Once my cut was taken care of, I ventured to look outside. It was almost nine o’clock, and the yard was black. “I’ll look in the morning,” I said out loud.
I kept my word, and went out before school the next day. The garden out back was seemingly spread around the entire little yard. I retrieved a rag and washed the grime off the back windows. My hand hurt, but using only your left hand to wash windows is close to impossible. The loose dirt in the air clung to the wet windows as soon as I washed them. I sighed and went around front. The windows in the front didn’t do much better, but I knew Mama wanted our house presentable, and the dirt-encrusted windows were not.

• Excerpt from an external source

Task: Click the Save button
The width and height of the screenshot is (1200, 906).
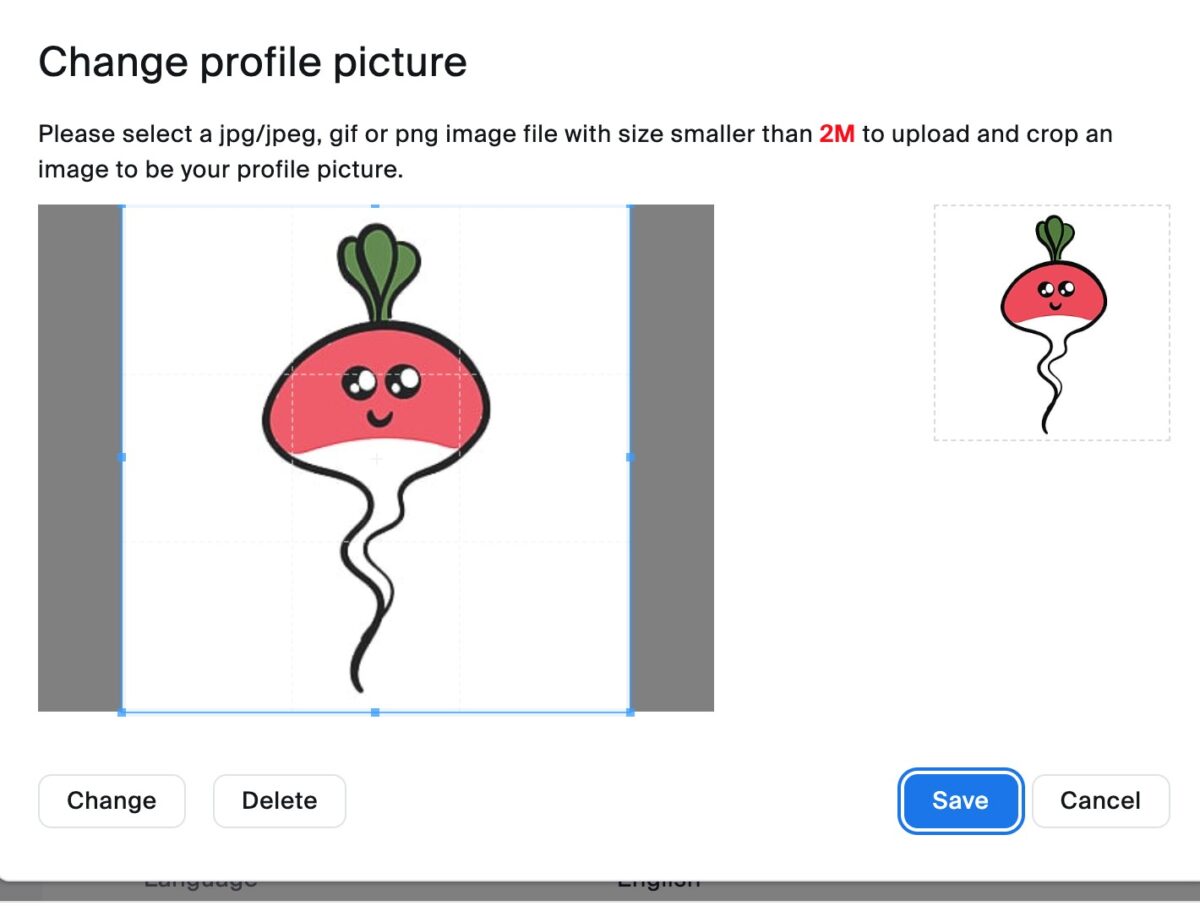Action: point(960,801)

Mama was inside, and she handed me my lunch. “Thanks, Mama,” I mumbled. She nodded. “Let me see that hand,” she said. I held it up gingerly, and she murmured over the large scab. “It’s healing,” she said. She told me to hurry to school, and I did, mortified at the sight of dirt piled up at every curb and on every roof.
I showed my cut to Arlene and Lillian, but was careful not to make an ordeal. The whole school didn’t need to know about Leona Burn’s hand. One thing these town kids liked more than hearing a story was telling it, and it got bigger with every round. Thankfully, the girls didn’t seem to deem a cut worthy gossip, and no one made a fuss.